## Rows
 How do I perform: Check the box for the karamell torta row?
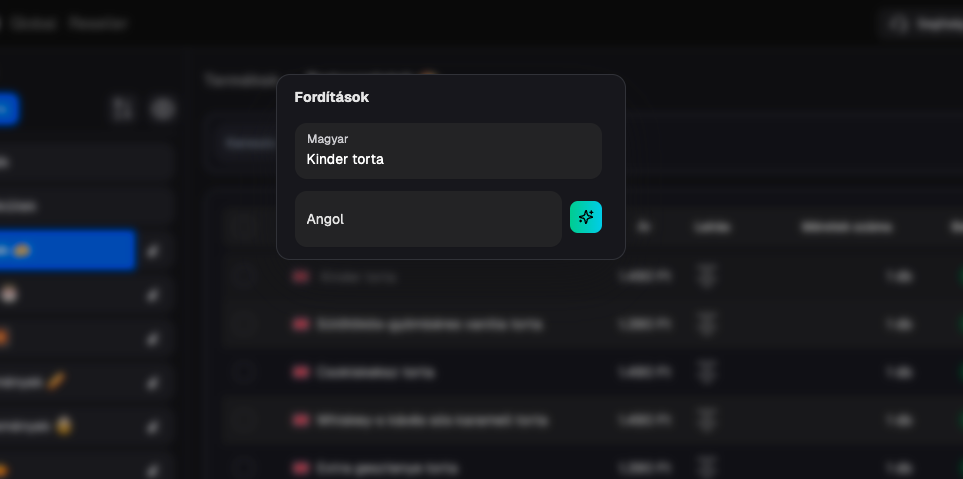click(x=242, y=420)
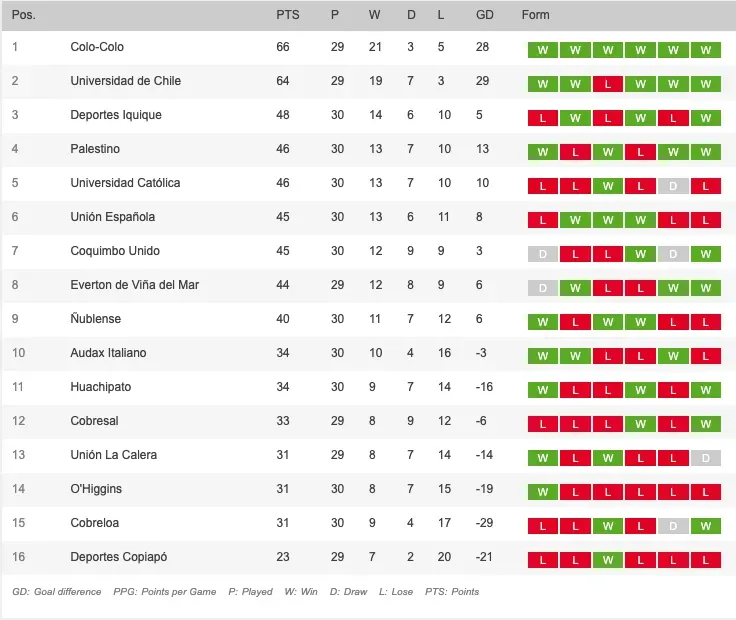Click the Pos. column header
This screenshot has width=736, height=620.
tap(23, 15)
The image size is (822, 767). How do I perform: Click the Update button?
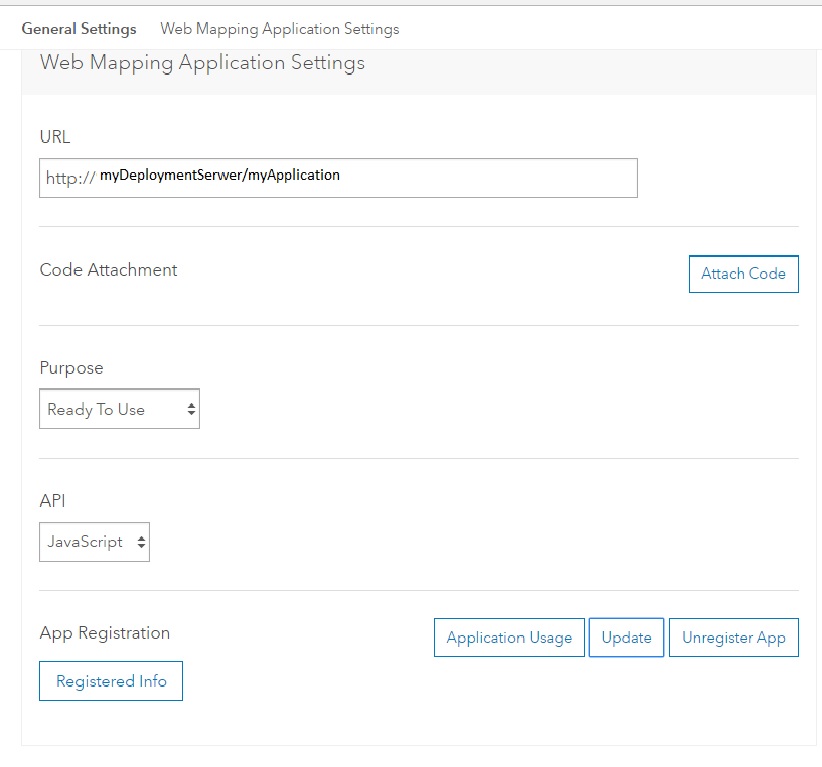[x=627, y=638]
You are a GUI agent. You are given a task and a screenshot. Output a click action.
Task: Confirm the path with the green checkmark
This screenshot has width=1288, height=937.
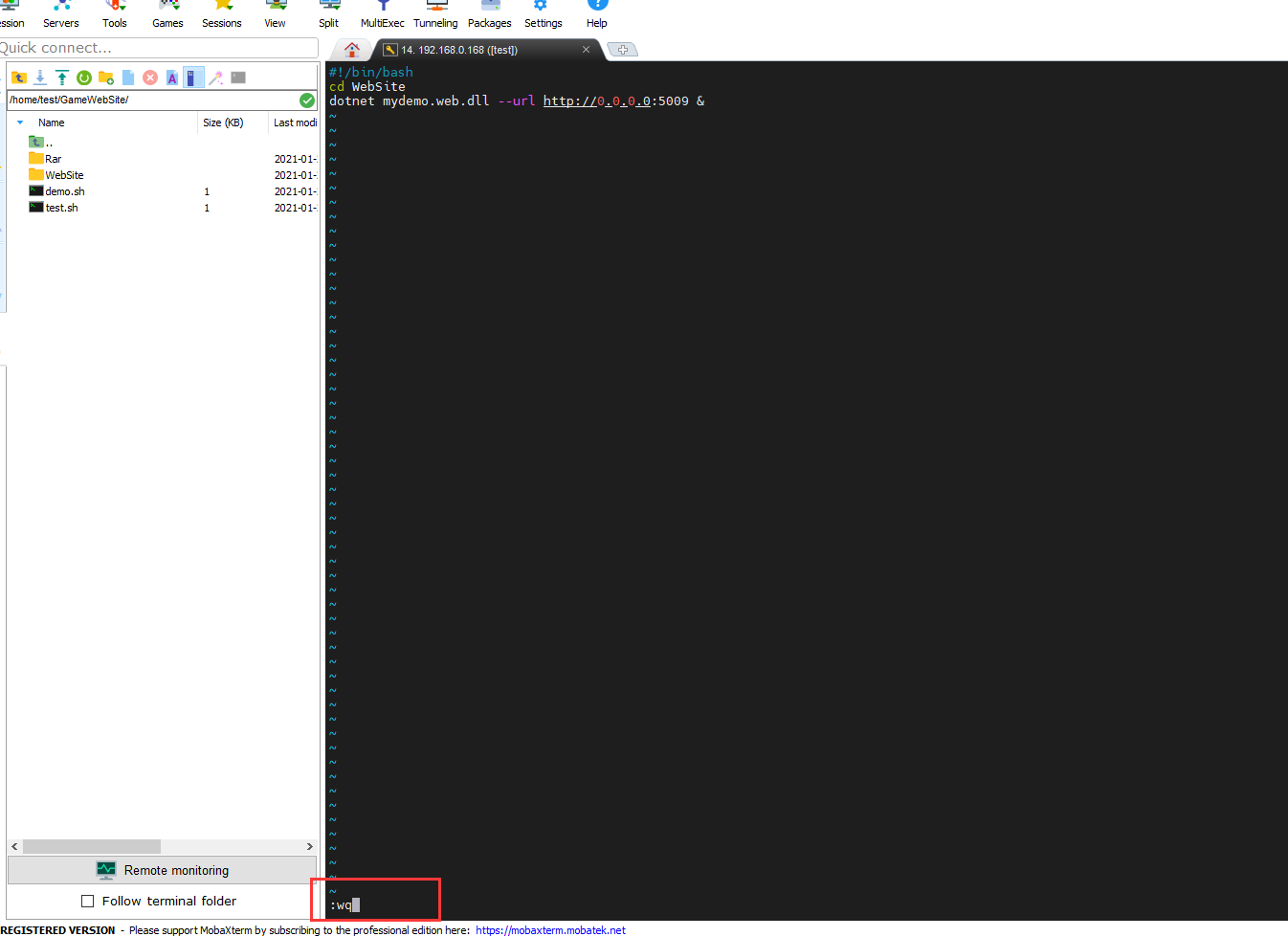(307, 100)
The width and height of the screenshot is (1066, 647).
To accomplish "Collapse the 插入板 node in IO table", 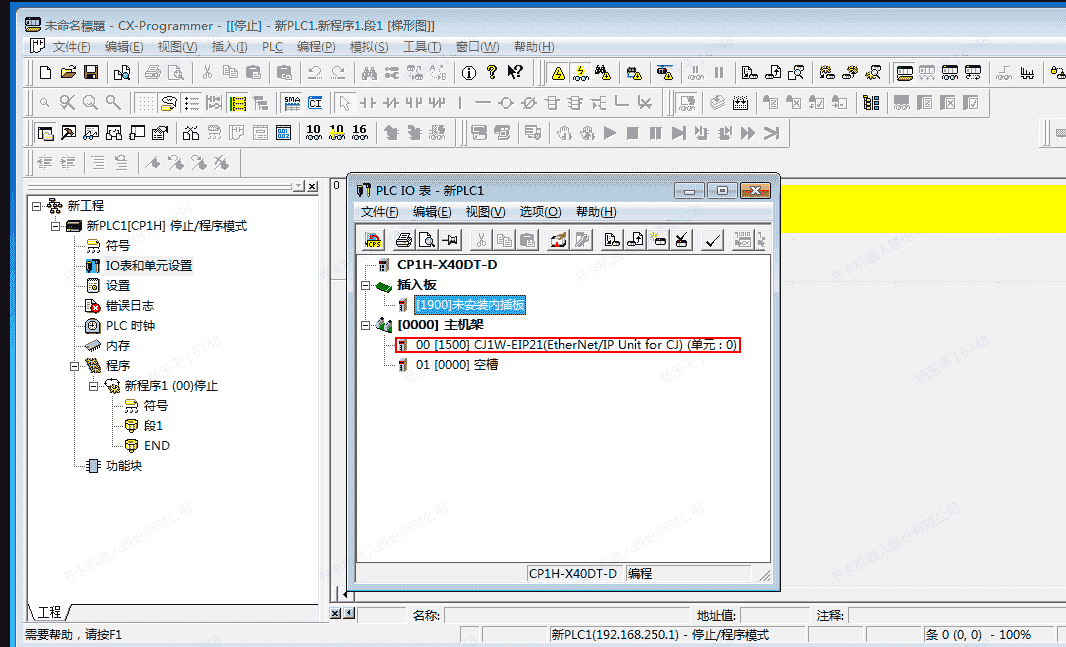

## What needs to be done
Copy the lines word for word, starting at the line that contains "The image size" and going through the last line. Leave the pictures out of your answer.

## Answer to this exercise
The image size is (822, 767). How do I perform: Click the Update button?
[x=627, y=638]
You are a GUI agent. You are given a task and a screenshot. Output a click action.
Task: Confirm the path with the green checkmark
This screenshot has width=1288, height=937.
(307, 100)
The width and height of the screenshot is (1066, 647).
To accomplish "Collapse the 插入板 node in IO table", 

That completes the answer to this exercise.